[EXERCISE MATERIAL Boundary: Start]

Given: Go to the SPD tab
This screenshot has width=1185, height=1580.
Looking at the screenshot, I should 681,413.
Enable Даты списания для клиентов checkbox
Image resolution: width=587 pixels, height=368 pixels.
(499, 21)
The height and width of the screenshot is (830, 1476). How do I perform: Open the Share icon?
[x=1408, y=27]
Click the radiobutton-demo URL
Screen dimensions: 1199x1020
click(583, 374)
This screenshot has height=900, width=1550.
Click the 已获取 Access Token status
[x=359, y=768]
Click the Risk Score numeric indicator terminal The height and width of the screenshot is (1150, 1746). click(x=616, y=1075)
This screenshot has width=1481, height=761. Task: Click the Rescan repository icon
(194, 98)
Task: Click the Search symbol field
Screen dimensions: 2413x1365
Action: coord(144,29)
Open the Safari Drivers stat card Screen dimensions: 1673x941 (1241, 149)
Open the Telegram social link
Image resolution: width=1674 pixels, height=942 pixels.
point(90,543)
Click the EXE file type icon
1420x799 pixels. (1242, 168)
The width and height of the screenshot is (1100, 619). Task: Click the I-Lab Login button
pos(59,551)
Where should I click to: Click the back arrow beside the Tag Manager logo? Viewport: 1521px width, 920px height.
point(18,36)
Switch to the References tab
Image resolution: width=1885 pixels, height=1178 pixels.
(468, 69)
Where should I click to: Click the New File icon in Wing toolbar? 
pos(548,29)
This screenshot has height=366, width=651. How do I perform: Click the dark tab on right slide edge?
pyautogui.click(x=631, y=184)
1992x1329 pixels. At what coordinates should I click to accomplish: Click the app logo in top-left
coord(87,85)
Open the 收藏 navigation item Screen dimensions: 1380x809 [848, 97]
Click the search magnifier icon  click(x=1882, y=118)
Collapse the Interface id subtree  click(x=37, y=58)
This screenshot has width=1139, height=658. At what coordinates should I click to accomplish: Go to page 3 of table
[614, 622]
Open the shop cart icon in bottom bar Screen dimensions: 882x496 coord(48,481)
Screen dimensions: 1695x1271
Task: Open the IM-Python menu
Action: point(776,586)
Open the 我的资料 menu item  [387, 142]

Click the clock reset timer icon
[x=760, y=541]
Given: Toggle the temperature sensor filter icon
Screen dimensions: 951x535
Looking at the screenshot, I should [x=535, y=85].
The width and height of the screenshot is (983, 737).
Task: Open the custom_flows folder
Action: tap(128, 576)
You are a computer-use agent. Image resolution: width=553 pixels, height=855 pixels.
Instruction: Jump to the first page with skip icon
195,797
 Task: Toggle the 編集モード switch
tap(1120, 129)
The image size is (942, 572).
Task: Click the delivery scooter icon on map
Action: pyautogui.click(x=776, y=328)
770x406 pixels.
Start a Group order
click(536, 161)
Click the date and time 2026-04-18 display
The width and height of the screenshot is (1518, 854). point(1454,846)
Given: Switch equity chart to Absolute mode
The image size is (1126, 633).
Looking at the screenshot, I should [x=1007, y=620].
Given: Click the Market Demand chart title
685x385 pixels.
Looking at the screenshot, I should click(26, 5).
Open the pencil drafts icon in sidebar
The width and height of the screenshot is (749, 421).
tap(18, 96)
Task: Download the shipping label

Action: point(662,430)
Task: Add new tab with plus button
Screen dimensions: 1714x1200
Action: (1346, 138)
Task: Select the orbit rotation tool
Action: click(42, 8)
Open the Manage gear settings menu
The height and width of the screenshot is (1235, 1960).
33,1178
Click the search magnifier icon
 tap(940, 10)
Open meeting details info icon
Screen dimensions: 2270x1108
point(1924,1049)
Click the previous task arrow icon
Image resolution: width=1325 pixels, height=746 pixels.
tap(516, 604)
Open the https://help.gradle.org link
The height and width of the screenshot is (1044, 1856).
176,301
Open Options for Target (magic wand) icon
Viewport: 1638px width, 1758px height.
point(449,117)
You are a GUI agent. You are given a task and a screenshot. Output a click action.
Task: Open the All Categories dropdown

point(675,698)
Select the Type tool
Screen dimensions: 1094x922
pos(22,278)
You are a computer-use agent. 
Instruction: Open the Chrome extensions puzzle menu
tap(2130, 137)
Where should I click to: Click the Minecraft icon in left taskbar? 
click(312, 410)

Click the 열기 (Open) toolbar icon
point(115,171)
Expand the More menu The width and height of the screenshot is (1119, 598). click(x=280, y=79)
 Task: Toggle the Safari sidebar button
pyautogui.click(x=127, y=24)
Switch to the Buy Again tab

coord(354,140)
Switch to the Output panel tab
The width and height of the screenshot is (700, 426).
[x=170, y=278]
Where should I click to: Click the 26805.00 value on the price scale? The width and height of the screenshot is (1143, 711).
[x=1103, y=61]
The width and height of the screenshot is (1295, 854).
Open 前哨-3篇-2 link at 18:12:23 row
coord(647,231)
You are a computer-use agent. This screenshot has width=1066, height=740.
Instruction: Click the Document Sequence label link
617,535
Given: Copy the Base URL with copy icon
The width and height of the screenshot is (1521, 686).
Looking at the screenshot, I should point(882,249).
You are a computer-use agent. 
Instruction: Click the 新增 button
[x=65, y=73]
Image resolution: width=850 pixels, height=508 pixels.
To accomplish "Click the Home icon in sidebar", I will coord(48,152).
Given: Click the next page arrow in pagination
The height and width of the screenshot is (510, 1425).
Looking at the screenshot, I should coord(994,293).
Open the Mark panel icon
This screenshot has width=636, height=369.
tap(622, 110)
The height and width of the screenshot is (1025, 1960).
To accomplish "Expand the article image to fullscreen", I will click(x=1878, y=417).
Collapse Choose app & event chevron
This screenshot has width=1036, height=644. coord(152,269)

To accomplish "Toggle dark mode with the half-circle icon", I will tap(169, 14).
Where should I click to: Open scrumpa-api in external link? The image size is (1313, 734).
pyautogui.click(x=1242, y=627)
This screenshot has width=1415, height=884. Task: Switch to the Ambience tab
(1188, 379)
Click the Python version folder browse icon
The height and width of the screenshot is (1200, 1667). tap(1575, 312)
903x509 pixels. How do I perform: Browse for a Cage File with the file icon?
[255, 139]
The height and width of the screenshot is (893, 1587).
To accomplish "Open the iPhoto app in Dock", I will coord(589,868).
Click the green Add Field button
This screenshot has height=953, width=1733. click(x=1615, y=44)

[EXERCISE MATERIAL Boundary: End]

# WORK ITEM
Give the number of lines in the entries that contain "computer", and add nothing.

# OUTPUT OF THE EXERCISE
4